Every line from the one with "Open Standby row's" to the one with "รุช ชอร์ซอฟ last", including those two, is to be copied exactly; all other lines of the entries below are left out.

Given records:
•••••

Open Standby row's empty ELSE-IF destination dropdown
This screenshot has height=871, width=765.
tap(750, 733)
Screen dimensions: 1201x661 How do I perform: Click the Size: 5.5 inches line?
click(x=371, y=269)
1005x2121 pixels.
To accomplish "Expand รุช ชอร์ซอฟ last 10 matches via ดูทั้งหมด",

•••••

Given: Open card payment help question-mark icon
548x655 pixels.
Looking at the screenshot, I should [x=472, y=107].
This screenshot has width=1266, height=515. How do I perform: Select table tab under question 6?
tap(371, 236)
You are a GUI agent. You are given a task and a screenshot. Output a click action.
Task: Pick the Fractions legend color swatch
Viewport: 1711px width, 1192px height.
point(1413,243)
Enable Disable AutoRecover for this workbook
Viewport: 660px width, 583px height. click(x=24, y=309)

•••••

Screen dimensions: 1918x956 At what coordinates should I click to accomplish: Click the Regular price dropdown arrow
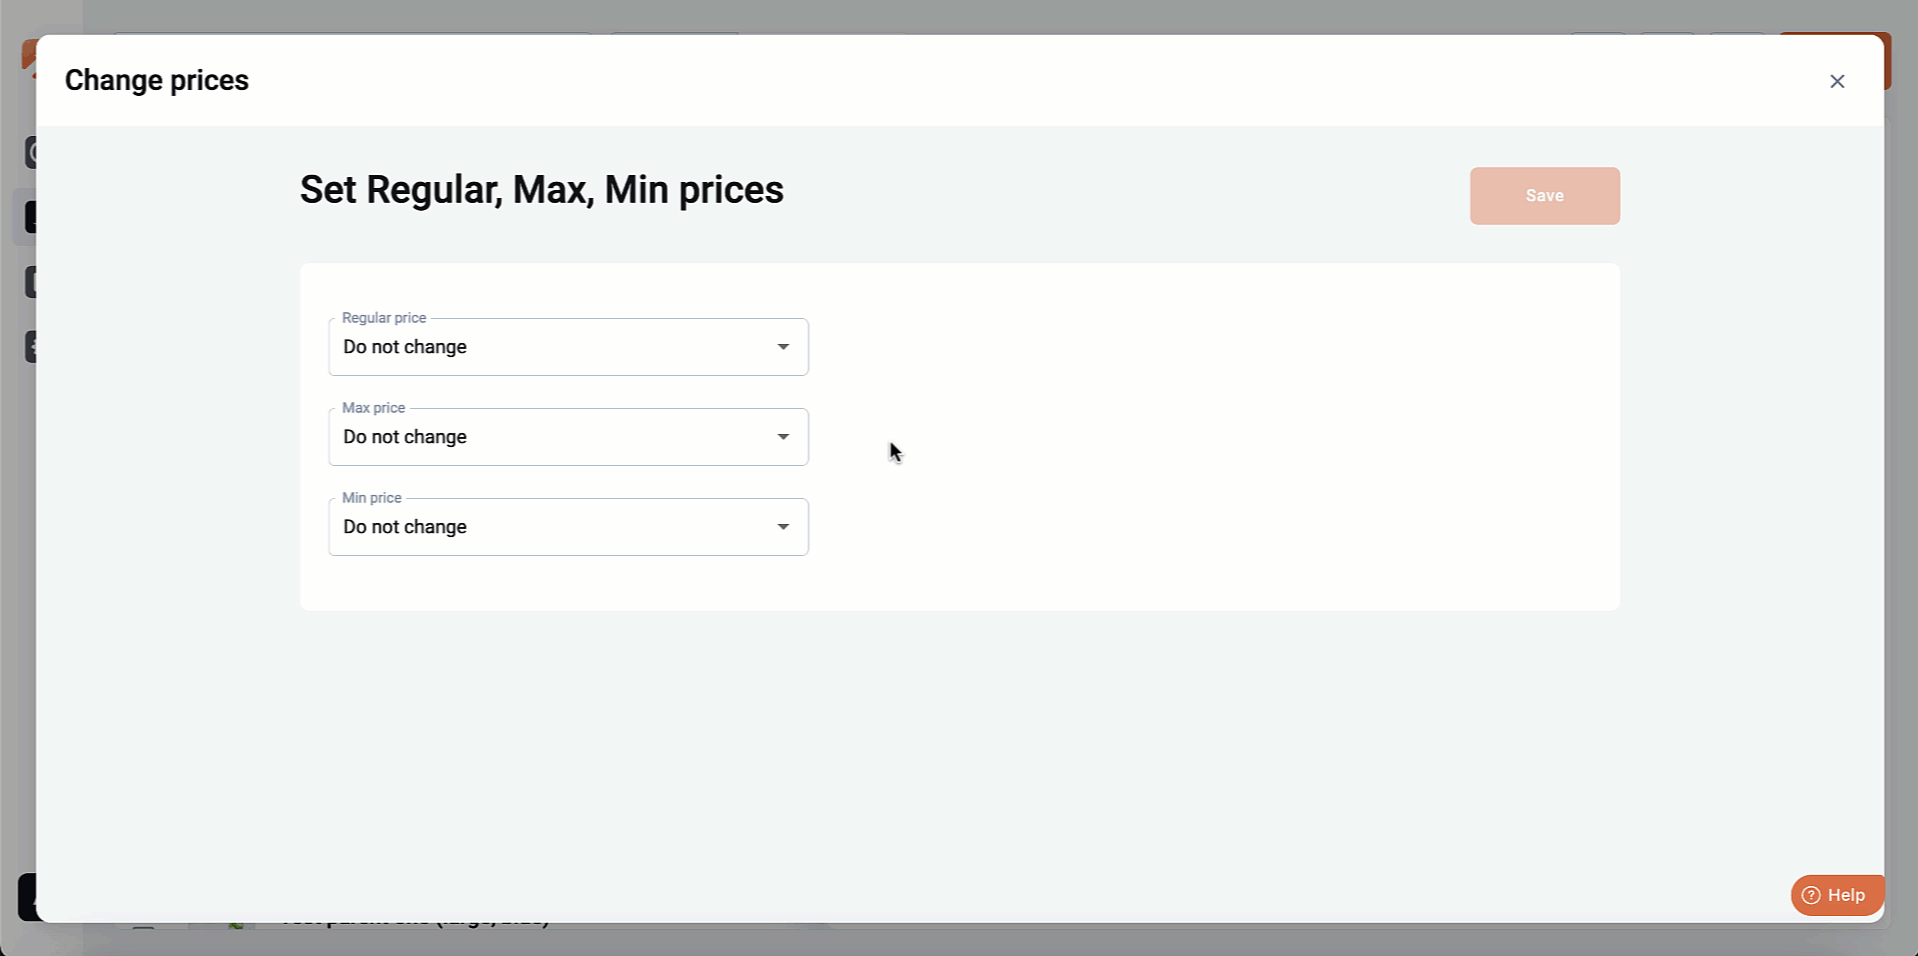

•••••

Solution:
Open Standby row's empty ELSE-IF destination dropdown
This screenshot has height=871, width=765.
tap(750, 733)
Screen dimensions: 1201x661 How do I perform: Click the Size: 5.5 inches line?
click(x=371, y=269)
1005x2121 pixels.
To accomplish "Expand รุช ชอร์ซอฟ last 10 matches via ดูทั้งหมด",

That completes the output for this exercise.